The AFP’s world-class forensic photography facilities have come a long way from their humble beginnings in a dark room created from a converted toilet.
As part of National Science Week 2022, the AFP is capturing the history of the agency’s forensic photography capabilities, showcasing the evolution from simple black and white images to 3D laser imaging.
Crime scene photography has a long history with the first such pictures captured in 1867 however it wasn’t until 1952 that the AFP employed a dedicated photographer. Sergeant Hector Hudson Holme was the first officer to fill the new role, which ended the police’s reliance on the photography services of the News and Information Bureau.
For the next three decades, the photographic team had little budget and used donated equipment from the news bureau and the Australian War Memorial.
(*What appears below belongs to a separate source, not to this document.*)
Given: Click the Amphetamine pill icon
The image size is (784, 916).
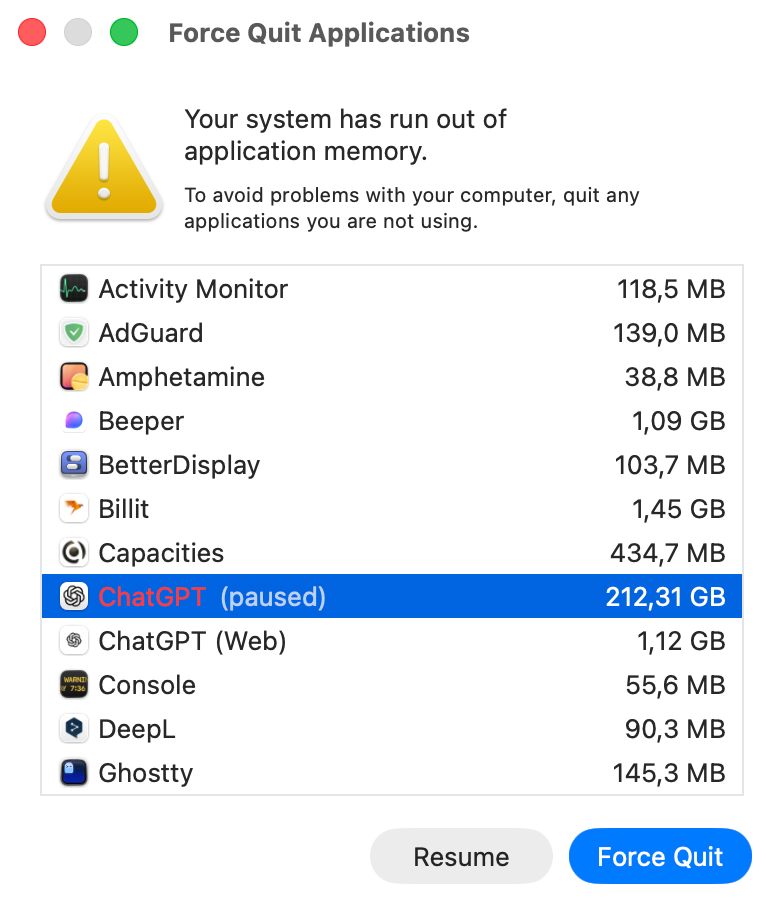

It wasn’t until the 1980s, when the modern-day AFP was created by the incorporation of ACT Policing, the Commonwealth Police and Narcotics Bureau, that the agency developed its own specialist photographic facilities.
Commander Paula Hudson said the creation of the new police force meant the construction of a purpose-built Scientific Section with a photography laboratory.
“This was the first time a purpose built photography laboratory was incorporated into the building,” Commander Hudson said.
“Before this, ACT Policing photographers had to use a converted toilet as an initial dark room for processing black and white film.”
The next major technological advancement occurred in 1988 with the move from black and white crime scene photography to colour photography.
“Even though colour photography had become the norm in general society in the 1970s, they had been deemed too emotive and prejudicial to be used as evidence in court in 1988,” Commander Hudson said.
“For the next 15 years, the use of colour film based photography was considered normal practice for our crime scene investigators to record crime scenes and present evidence in court.”
In response to the 2002 Bali Bombings, AFP forensic scientists employed 3D laser imaging to record the crime scenes. This new technological advancement facilitated millimetre accurate recording of a scene in a level of detail never before seen.
Following that success, 3D laser imaging became a regular evidentiary tool and marked the beginning of the transition from film to digital with the AFP becoming one of the first police agencies in the country to make the switch.
Today, digital photography remains a valuable forensic tool and most crime scene investigators use professional quality DSLR cameras or high-quality mobile phones. Fingerprints are now able to be captured at crime scenes with cameras and other digital devices and immediately sent back to the lab for a rapid examination.
“Crime scene photography has become such an integral part of the way our crime scene investigators examine a crime scene, that it is hard to imagine a world without it,” Commander Hudson said.